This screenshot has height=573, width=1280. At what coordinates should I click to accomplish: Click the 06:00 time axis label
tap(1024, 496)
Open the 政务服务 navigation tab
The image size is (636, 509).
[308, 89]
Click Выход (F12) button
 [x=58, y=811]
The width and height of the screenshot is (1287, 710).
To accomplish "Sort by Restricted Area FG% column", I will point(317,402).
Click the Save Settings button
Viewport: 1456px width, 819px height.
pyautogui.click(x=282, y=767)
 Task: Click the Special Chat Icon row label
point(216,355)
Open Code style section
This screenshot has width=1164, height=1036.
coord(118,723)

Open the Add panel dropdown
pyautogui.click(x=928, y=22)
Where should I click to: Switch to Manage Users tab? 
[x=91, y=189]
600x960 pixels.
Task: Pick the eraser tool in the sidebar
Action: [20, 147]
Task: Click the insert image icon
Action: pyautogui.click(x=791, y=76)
= = = =
> [Goal]:
Copy out all of the records above again, word for word, keeping every line as it stands.

> [Response below]:
This screenshot has height=573, width=1280. At what coordinates should I click to accomplish: Click the 06:00 time axis label
tap(1024, 496)
Open the 政务服务 navigation tab
The image size is (636, 509).
[308, 89]
Click Выход (F12) button
 [x=58, y=811]
The width and height of the screenshot is (1287, 710).
To accomplish "Sort by Restricted Area FG% column", I will point(317,402).
Click the Save Settings button
Viewport: 1456px width, 819px height.
pyautogui.click(x=282, y=767)
 Task: Click the Special Chat Icon row label
point(216,355)
Open Code style section
This screenshot has width=1164, height=1036.
coord(118,723)

Open the Add panel dropdown
pyautogui.click(x=928, y=22)
Where should I click to: Switch to Manage Users tab? 
[x=91, y=189]
600x960 pixels.
Task: Pick the eraser tool in the sidebar
Action: [20, 147]
Task: Click the insert image icon
Action: pyautogui.click(x=791, y=76)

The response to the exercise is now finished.